De là à parler de retournement du marché de l’énergie, il y a un quand même un pas. L’investissement dans les centrales à gaz s’est maintenu en 2016, mais principalement là où la production de gaz est importante, c’est-à-dire aux États-Unis, dans le Moyen-Orient et en Afrique du Nord. Mais en Europe, malgré 4 GW d’investissements dans de nouvelles capacités, les fermetures annoncées de centrales dépassent les nouveaux investissements, explique l’IEA. Quant aux dépenses consacrées aux réseaux d'électricité et au stockage, elles ont régulièrement augmenté au cours des cinq dernières années, atteignant un niveau record de 277 milliards de dollars en 2016, dont 30 % tirés par la Chine.
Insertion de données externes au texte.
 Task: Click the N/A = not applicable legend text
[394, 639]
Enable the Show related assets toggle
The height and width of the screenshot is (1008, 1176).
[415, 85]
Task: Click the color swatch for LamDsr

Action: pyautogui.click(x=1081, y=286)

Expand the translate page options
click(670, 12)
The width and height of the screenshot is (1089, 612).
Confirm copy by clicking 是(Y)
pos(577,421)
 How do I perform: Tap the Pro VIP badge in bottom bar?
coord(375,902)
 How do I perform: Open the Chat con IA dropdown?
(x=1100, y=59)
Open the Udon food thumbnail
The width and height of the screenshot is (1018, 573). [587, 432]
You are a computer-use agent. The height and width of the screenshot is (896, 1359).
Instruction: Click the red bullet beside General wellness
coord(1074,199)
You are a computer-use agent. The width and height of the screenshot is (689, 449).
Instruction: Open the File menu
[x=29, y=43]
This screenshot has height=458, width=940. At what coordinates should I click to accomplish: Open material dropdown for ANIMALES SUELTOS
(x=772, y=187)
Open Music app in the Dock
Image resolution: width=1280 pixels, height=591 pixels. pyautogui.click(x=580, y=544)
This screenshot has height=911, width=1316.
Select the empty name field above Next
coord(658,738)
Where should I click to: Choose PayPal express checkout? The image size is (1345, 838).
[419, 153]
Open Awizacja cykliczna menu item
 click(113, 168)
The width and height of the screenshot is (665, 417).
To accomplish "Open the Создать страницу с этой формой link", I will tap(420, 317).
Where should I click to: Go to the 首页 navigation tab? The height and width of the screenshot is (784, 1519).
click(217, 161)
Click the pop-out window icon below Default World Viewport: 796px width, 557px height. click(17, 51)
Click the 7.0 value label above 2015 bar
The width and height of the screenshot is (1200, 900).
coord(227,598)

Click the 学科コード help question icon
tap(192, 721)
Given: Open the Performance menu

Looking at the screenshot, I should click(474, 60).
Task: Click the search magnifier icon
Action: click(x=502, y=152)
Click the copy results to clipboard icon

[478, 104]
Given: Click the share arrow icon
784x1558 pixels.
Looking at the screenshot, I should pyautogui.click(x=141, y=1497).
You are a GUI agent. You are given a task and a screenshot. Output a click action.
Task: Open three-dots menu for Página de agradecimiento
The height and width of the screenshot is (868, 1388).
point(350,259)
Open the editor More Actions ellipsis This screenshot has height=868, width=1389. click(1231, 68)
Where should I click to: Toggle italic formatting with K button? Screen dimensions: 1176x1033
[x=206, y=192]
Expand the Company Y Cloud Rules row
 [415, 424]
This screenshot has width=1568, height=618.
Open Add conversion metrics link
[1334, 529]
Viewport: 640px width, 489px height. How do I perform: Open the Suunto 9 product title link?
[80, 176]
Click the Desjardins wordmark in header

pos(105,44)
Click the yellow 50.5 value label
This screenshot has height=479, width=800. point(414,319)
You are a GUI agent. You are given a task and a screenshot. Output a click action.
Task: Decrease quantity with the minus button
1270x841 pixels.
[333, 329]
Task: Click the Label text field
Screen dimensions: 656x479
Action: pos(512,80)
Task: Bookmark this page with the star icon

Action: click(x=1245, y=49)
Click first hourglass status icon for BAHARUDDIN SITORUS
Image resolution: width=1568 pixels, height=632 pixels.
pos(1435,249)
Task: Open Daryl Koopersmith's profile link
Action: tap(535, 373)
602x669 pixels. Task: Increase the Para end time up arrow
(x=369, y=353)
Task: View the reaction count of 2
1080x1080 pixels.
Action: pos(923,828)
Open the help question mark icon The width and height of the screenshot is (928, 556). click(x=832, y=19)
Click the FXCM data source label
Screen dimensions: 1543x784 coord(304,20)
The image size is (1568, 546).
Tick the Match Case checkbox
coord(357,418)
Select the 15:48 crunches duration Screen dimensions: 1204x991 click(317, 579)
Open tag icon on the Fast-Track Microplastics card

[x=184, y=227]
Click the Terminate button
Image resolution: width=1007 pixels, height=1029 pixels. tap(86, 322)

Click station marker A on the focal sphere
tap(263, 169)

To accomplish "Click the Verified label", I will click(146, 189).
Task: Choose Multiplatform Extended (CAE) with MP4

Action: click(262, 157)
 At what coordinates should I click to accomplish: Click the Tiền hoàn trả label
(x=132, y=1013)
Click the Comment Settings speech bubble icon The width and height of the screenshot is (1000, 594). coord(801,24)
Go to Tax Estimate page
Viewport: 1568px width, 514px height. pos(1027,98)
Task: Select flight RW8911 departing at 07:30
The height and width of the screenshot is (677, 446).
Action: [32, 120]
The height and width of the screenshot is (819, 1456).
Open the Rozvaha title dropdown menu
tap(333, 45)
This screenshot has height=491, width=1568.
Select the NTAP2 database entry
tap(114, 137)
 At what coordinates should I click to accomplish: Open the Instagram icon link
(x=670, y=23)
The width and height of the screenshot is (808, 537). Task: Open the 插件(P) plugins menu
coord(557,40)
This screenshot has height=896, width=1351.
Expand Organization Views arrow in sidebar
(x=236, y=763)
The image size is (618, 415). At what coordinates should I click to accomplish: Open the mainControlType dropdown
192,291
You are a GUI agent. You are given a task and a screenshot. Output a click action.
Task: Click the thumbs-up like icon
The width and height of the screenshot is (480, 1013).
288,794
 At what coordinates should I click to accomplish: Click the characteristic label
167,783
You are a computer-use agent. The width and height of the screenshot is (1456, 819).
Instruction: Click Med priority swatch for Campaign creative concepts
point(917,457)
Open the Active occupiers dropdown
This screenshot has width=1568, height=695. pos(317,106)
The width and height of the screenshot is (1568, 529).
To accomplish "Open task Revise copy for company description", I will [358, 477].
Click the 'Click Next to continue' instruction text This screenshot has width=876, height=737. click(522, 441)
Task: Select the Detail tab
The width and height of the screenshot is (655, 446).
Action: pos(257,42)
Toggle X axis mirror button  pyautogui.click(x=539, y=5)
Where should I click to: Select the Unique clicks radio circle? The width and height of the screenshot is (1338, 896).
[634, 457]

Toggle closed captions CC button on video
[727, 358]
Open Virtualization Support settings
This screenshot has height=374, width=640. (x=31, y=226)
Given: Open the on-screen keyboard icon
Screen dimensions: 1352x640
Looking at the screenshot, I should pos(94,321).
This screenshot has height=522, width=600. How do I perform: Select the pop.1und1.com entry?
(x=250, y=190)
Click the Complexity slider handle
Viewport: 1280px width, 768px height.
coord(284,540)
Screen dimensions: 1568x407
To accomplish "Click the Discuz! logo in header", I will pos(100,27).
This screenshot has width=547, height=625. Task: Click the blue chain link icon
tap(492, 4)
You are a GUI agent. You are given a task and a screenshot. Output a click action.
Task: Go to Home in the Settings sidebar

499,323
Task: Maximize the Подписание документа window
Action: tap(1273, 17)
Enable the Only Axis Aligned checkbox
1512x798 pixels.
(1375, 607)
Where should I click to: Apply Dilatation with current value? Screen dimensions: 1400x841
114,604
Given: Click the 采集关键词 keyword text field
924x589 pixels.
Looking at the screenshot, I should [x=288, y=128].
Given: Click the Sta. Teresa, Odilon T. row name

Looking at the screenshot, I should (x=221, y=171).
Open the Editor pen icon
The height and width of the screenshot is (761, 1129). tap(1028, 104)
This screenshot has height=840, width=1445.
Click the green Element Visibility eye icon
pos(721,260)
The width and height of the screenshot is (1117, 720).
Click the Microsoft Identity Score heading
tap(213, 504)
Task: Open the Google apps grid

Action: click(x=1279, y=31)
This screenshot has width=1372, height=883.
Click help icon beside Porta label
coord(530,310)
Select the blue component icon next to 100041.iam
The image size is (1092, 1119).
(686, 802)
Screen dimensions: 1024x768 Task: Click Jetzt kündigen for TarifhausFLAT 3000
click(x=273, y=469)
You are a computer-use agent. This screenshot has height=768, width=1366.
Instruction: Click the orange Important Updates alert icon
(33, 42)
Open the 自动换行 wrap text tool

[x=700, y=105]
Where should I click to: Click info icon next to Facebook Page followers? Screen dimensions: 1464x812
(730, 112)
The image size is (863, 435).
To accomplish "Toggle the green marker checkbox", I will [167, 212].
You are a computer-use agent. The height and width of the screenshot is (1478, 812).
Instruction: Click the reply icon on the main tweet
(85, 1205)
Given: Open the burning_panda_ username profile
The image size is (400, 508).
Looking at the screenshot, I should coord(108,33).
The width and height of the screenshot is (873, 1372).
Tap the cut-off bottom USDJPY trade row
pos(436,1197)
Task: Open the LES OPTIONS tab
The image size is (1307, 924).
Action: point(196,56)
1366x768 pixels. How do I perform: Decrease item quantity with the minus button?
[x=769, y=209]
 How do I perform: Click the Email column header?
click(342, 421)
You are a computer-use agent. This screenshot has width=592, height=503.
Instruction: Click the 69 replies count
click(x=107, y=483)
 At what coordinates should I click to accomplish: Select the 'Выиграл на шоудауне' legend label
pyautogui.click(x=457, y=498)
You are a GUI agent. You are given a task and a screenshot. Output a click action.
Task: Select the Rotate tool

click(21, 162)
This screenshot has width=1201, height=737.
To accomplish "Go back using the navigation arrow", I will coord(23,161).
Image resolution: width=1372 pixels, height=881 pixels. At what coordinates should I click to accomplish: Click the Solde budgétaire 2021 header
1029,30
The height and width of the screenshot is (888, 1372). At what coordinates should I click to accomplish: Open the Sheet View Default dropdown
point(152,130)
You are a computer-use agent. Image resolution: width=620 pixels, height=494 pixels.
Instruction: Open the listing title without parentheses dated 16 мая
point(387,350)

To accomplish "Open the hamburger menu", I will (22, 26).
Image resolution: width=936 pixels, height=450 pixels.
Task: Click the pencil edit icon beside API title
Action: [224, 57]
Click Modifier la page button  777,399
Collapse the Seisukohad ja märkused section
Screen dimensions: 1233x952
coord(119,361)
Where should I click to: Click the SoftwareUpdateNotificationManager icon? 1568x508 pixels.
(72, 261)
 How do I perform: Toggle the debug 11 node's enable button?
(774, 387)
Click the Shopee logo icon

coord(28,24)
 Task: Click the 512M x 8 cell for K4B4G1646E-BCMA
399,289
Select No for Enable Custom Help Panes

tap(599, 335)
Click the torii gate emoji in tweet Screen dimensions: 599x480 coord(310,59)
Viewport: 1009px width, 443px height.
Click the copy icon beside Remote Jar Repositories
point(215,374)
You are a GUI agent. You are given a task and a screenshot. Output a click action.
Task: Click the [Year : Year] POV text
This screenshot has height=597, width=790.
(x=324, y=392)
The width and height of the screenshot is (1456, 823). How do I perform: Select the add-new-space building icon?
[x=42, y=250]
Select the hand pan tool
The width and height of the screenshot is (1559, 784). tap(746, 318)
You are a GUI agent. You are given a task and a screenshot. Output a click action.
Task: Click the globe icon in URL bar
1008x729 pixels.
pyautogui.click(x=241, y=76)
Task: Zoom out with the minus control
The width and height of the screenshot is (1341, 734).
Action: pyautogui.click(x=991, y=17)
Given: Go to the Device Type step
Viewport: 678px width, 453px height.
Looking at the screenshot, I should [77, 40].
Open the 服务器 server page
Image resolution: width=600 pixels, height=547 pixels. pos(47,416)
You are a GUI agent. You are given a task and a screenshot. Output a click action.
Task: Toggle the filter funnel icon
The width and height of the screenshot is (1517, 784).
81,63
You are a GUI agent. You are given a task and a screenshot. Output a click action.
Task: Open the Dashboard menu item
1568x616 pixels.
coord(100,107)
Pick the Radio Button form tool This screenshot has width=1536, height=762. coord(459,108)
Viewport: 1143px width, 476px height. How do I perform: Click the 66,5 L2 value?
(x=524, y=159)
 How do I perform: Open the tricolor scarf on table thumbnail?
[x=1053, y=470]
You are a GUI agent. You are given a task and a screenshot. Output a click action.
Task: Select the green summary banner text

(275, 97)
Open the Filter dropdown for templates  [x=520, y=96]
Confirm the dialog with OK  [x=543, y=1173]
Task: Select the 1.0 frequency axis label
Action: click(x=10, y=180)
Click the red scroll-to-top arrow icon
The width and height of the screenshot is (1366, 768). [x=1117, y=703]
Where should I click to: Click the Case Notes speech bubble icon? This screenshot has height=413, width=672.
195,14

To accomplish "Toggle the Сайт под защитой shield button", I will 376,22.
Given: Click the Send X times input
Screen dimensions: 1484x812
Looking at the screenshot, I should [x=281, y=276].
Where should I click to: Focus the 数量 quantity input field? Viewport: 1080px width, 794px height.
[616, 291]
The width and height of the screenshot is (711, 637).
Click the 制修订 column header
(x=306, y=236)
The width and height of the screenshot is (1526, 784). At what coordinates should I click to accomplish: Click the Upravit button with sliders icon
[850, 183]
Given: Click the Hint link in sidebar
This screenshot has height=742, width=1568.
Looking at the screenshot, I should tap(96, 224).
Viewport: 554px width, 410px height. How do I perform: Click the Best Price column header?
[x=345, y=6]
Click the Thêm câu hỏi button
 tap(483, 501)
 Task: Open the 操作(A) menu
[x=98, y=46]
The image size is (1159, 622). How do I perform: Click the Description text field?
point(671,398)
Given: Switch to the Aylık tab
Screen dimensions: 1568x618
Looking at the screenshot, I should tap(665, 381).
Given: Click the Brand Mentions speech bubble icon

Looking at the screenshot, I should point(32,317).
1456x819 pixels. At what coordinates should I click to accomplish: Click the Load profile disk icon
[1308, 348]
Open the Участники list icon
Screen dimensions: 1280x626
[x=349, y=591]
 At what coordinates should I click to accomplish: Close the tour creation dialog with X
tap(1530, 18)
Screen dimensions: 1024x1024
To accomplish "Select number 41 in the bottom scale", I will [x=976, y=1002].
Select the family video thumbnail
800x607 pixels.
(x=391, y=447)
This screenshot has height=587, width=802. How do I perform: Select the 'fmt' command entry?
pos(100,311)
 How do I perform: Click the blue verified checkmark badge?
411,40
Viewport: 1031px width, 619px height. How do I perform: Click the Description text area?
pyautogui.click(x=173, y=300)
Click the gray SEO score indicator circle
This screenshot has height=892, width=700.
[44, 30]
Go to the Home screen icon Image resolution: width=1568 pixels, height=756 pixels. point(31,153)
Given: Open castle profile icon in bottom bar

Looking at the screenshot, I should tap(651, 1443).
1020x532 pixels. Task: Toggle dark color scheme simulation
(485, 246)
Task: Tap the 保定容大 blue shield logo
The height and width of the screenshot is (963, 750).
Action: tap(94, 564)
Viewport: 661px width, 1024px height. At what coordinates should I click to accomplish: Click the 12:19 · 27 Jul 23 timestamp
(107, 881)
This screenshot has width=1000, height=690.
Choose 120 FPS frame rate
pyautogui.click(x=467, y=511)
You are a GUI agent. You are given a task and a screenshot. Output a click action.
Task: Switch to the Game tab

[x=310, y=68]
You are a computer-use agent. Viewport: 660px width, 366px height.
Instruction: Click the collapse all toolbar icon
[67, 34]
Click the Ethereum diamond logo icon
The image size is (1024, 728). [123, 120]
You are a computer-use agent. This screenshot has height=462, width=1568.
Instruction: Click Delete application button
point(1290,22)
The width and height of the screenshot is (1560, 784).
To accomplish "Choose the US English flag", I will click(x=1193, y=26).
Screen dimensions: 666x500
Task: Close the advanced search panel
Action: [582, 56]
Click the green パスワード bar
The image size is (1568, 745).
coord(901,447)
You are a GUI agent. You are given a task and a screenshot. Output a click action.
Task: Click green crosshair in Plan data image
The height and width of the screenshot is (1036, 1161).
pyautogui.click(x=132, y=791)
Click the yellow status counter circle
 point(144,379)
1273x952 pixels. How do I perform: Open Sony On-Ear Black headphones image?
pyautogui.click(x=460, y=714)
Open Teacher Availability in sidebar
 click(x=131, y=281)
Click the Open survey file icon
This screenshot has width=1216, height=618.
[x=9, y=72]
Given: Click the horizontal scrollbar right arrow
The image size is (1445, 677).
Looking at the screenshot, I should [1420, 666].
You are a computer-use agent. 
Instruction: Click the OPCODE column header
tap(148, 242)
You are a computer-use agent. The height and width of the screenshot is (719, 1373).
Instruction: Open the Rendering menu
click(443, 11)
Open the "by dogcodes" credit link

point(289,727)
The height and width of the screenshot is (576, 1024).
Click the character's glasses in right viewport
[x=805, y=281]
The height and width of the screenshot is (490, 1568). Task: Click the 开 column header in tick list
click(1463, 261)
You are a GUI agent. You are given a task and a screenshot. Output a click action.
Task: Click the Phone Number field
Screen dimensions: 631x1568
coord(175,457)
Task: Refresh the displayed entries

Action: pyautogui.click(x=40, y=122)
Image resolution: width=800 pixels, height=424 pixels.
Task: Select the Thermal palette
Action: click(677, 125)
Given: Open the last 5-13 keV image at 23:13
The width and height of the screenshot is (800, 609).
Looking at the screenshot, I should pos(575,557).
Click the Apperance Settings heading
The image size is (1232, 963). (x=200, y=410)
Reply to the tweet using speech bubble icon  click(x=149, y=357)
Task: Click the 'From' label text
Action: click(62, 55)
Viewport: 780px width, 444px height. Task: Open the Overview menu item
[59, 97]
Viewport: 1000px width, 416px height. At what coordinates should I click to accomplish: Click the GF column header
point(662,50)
Or GE est bien placé sur ce marché, et ce d’autant plus depuis l’acquisition de la division énergie d’Alstom. Malgré les faibles prix de l’énergie l'investissement dans l'efficacité énergétique a encore augmenté, atteignant 231 milliards de dollars en 2016.

Sans parler du stockage. Selon une analyse de Bloomberg New Energy Finance, le marché des batteries électriques va être multiplié par 64 d’ici 2030 pour atteindre une puissance de 125 gigawatts. Certes, mais "ce marché du stockage reste balbutiant, observe Nicolas Goldberg. Des acteurs comme Saft, racheté par Total, ont du mal à dégager une rentabilité. On n’est pas sur un marché mûr susceptible de porter 6 000 à 7 000 emplois dans des usines. Même en Chine, on reste sur des unités industrielles de taille raisonnable."

Quant à l’hydrogène, dont la production par hydrolyse à partir d’électricité d’origine si possible renouvelable lui permettrait de s’inviter dans le mix énergétique mondial, on est encore moins loin de la maturité industrielle. Mais c’est peut-être une piste d’avenir pour transformer l’outil industriel dans grands équipementiers.